Dominant expression of interleukin-10 and transforming growth factor-β genes in activated T-cells of chronic active epstein–barr virus infection

Abstract

Chronic active Epstein–Barr virus (EBV) infection is a chronic mononucleosis syndrome associated with clonal proliferation of EBV‐carrying T‐/natural killer (NK)‐cells. High levels of circulating EBV and activated T‐cells are sustained during the prolonged disease course, whereas it is not clear how ectopic EBV infection in T‐/NK‐cells has been established and maintained. To assess the biological role of activated T‐cells in chronic active EBV infection (CAEBV), EBV DNA and cellular gene expressions in peripheral T‐cells were quantified in CAEBV and infectious mononucleosis (IM) patients.
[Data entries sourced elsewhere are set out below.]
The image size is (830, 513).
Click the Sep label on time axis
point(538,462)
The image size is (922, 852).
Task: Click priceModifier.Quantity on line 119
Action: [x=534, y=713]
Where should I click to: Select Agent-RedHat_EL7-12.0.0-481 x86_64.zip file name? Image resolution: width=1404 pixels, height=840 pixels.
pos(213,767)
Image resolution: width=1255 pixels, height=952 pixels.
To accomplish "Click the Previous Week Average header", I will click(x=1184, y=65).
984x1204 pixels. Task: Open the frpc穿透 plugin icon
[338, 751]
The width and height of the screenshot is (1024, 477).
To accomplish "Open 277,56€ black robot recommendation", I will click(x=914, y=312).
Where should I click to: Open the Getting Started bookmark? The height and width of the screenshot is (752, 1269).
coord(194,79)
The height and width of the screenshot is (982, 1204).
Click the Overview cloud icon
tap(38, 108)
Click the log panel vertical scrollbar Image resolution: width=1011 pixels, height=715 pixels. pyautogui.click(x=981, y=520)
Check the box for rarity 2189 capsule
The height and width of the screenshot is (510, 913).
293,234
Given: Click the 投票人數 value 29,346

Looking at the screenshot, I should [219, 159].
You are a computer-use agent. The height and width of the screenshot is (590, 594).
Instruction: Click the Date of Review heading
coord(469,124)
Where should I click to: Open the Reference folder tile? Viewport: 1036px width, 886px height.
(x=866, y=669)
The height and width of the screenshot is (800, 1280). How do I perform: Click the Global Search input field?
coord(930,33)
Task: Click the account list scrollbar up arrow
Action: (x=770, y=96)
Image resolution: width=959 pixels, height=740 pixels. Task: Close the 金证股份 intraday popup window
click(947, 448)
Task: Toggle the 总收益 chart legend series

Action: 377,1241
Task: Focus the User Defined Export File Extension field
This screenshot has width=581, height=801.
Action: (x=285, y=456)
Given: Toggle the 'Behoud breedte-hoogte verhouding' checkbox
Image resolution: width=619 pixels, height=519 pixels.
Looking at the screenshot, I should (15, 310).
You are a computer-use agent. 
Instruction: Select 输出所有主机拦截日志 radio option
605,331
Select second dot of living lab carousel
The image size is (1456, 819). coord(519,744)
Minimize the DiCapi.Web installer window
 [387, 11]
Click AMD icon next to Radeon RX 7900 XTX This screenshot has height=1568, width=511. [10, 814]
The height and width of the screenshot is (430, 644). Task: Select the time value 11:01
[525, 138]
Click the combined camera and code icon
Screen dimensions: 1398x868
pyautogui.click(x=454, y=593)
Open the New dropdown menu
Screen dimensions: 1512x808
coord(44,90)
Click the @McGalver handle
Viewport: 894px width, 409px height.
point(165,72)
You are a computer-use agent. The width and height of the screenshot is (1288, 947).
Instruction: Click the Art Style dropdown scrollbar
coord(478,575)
In CAEBV, HLA‐DR^+^ T‐cells had higher viral load and larger amounts of IFNγ, IL‐10, transforming growth factor‐beta (TGFβ), and cytotoxic T lymphocyte antigen‐4 (CTLA4) mRNA than HLA‐DR^−^T‐cells. HLA‐DR^+^ T cells of IM patients transcribed more IFNγ and IL‐10 than their HLA‐DR^−^T cells. Expression levels of IFNγ and forkhead box p3 (Foxp3) in CAEBV HLA‐DR^+^ T‐cells were higher than in IM HLA‐DR^+^ T‐cells. The effective variables to discriminate the positivity of HLA‐DR were IL‐10, IFNγ, CTLA4, TGFβ, and IL‐2 in the order of statistical weight. EBV load in CAEBV T‐cells correlated with the expression levels of only IL‐10 and TGFβ. These results suggest that CAEBV T‐cells are activated to transcribe IFNγ, IL‐10, and TGFβ excessively, and the latter two genes are expressed preferentially in the EBV‐infected subsets. The dominant expression of regulatory cytokines in T‐cells may imply a viral evasion mechanism in the disease. J. Med. Virol. 74:449–458, 2004. © 2004 Wiley‐Liss, Inc.